:: WHAT TO PRODUCE ::
Go through the data and copy every line in which "computer" appears.

:: SOURCE DATA ::
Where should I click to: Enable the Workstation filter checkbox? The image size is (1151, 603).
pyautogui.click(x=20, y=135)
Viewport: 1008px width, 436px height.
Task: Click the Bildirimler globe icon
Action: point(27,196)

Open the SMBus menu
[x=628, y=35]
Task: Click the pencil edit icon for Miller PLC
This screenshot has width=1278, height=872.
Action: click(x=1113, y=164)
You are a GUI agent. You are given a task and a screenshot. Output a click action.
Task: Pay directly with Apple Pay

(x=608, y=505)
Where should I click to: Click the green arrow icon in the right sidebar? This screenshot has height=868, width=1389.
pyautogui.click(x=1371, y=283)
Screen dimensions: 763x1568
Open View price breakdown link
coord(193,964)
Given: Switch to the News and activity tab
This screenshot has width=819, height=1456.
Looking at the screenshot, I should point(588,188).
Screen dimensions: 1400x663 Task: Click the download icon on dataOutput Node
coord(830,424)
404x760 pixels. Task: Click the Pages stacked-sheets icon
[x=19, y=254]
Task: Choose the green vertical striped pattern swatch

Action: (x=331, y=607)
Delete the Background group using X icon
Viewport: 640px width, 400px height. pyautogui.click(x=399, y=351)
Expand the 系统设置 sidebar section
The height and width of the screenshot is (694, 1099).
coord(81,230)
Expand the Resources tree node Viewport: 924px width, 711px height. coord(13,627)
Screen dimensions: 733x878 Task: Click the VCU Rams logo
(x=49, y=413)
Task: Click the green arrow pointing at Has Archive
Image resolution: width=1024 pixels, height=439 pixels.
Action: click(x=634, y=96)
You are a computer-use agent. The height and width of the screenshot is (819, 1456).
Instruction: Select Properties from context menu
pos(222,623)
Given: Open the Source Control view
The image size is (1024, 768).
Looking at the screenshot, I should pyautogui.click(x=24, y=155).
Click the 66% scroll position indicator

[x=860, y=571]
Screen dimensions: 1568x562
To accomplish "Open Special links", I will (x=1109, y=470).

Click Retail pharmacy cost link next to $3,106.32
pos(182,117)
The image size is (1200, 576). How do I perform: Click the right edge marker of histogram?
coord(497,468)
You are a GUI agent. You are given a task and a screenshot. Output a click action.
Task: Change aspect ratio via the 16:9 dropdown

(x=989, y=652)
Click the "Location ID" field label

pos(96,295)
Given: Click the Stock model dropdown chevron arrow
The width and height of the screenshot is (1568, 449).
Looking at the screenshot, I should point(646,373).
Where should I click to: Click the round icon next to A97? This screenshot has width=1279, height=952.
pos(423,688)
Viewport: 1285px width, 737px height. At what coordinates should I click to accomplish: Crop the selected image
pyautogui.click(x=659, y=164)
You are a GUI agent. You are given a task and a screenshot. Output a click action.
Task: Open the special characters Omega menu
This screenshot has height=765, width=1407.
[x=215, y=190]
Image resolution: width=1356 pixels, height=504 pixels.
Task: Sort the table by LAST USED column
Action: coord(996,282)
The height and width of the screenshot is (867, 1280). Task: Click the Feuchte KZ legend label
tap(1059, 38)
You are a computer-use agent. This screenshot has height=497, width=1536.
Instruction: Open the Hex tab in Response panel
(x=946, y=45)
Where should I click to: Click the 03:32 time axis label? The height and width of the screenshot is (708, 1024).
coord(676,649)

:: YOUR SOLUTION ::
You are a computer-use agent. The height and width of the screenshot is (819, 1456).
You are a computer-use agent. This screenshot has height=497, width=1536.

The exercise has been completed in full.